▶ AIM OF THE TASK
For this exercise, copy the records below exactly and exclude every image.

[DATASET Boundary: Start]

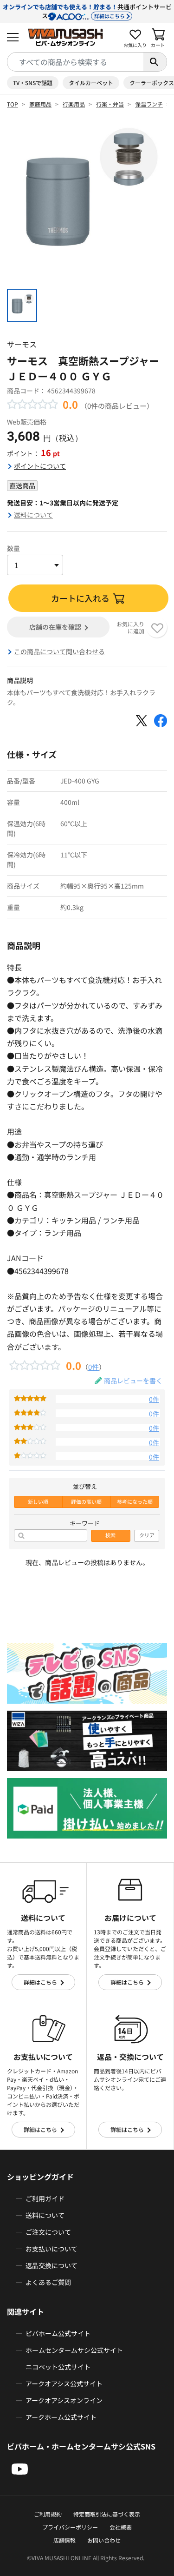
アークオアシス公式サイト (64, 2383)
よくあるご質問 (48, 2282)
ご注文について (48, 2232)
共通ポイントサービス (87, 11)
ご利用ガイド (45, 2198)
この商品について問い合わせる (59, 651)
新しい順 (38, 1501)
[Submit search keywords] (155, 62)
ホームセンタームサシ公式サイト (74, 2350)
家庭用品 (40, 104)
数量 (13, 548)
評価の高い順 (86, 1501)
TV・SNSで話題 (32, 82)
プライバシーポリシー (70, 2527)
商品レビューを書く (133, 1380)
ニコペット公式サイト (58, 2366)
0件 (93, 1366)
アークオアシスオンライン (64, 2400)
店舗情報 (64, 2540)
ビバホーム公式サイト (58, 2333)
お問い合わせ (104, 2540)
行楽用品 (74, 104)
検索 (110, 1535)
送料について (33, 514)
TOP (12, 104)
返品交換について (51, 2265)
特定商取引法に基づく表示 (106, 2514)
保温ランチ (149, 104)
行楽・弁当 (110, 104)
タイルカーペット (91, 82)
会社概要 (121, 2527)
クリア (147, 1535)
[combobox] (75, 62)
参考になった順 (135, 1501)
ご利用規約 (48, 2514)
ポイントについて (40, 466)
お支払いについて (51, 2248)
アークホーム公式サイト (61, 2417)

[DATASET Boundary: End]

▶ RESULT
アークオアシス公式サイト (64, 2383)
よくあるご質問 (48, 2282)
ご注文について (48, 2232)
共通ポイントサービス (87, 11)
ご利用ガイド (45, 2198)
この商品について問い合わせる (59, 651)
新しい順 (38, 1501)
[Submit search keywords] (155, 62)
ホームセンタームサシ公式サイト (74, 2350)
家庭用品 (40, 104)
数量 (13, 548)
評価の高い順 (86, 1501)
TV・SNSで話題 (32, 82)
プライバシーポリシー (70, 2527)
商品レビューを書く (133, 1380)
ニコペット公式サイト (58, 2366)
0件 (93, 1366)
アークオアシスオンライン (64, 2400)
店舗情報 (64, 2540)
ビバホーム公式サイト (58, 2333)
お問い合わせ (104, 2540)
行楽用品 (74, 104)
検索 (110, 1535)
送料について (33, 514)
TOP (12, 104)
返品交換について (51, 2265)
特定商取引法に基づく表示 (106, 2514)
保温ランチ (149, 104)
行楽・弁当 (110, 104)
タイルカーペット (91, 82)
会社概要 (121, 2527)
クリア (147, 1535)
[combobox] (75, 62)
参考になった順 (135, 1501)
ご利用規約 (48, 2514)
ポイントについて (40, 466)
お支払いについて (51, 2248)
アークホーム公式サイト (61, 2417)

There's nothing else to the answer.